Ce musée est situé à Château-Thierry dans la maison de famille de La Fontaine, où le célèbre fabuliste est né le 8 juillet 1621. En examinant les ventes Rouillac qui se tiennent traditionnellement en juin au château d’Artigny, je suis tombé sur un portrait de La Fontaine par son ami Gabriel Revel qui passait le 19 juin 2022. Il faut savoir que le peintre appartient lui aussi à une famille de Château-Thierry et que les deux ont eu leur sort lié. Ici intervient un troisième personnage, de même origine, Jacques Jannart, oncle par alliance de La Fontaine après le mariage de ce dernier avec Marie Héricart. Ce juriste de haut niveau qu’était Jannart avait obtenu dans les années 1650 la charge de substitut du procureur général du Parlement, lequel procureur n'était autre que Nicolas Fouquet, qui cumulait cette charge avec celle de surintendant des Finances.
Alors que La Fontaine s’essayait à la poésie et cherchait un protecteur, Jannart l’a fait venir auprès de Fouquet qui l’a engagé. Voilà donc Jean de La Fontaine chargé à partir de 1657 de chanter les louanges du surintendant sous forme de poèmes de circonstance, dont le plus célèbre est Le Songe de Vaux, commencé en 1661 au moment de l’inauguration du château du même nom. La magnificence de ce château sera la cause de la chute de Fouquet, Louis XIV n’ayant pas supporté cet étalage de luxe.

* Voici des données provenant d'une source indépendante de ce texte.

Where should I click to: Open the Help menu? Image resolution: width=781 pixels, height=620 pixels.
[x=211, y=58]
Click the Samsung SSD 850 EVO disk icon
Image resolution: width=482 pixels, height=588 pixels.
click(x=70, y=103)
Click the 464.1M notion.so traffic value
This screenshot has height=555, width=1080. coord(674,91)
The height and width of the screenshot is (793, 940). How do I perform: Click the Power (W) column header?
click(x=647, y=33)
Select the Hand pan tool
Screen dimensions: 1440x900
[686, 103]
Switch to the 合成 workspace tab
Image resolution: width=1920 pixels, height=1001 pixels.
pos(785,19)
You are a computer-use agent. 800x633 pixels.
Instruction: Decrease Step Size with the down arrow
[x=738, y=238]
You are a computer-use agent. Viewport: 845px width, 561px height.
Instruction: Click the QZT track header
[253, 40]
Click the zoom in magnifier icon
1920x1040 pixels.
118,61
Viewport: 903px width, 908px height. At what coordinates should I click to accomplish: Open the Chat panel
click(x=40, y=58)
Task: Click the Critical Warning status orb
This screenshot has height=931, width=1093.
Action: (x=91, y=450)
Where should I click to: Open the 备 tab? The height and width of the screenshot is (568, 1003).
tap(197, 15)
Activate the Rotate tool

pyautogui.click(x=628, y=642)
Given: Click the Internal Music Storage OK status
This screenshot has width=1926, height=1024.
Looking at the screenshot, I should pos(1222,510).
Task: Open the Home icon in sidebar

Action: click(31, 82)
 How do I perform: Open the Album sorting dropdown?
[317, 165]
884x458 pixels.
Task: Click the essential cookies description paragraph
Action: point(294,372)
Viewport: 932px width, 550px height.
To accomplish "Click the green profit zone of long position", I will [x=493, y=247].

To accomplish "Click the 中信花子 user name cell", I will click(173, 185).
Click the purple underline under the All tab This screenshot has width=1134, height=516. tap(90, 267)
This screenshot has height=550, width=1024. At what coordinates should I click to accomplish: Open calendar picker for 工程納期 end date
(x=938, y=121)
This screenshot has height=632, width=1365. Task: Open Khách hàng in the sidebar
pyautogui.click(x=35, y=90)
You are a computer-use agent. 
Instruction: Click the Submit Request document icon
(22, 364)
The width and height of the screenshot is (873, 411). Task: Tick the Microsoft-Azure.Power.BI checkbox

Pour ce gigantesque chantier, le surintendant avait engagé les meilleurs : l’architecte Louis Le Vau, le paysagiste Le Nôtre, le peintre Le Brun, tous personnages que le roi s’empressera par la suite d’utiliser pour Versailles.
Vers 1658, alors que commence l’aménagement intérieur de Vaux, pour renforcer l’équipe de Le Brun, Jannart et La Fontaine suggèrent à Fouquet de faire appel à un jeune qui s’essaie à la peinture, Gabriel Revel (1643-1712). Comme maître d’apprentissage, Gabriel ne pouvait rêver mieux. Il s’intègrera à l’équipe de Le Brun au point de le suivre à Versailles. Consécration ultime : il est reçu à l’Académie royale de Peinture en 1683 avec pour morceaux de réception les portraits des sculpteurs François Girardon et Michel Anguier. Il est de fait devenu un portraitiste renommé et a fini sa carrière à Dijon.
Gabriel REVEL (Château Thierry, 1643 - Dijon, 1712)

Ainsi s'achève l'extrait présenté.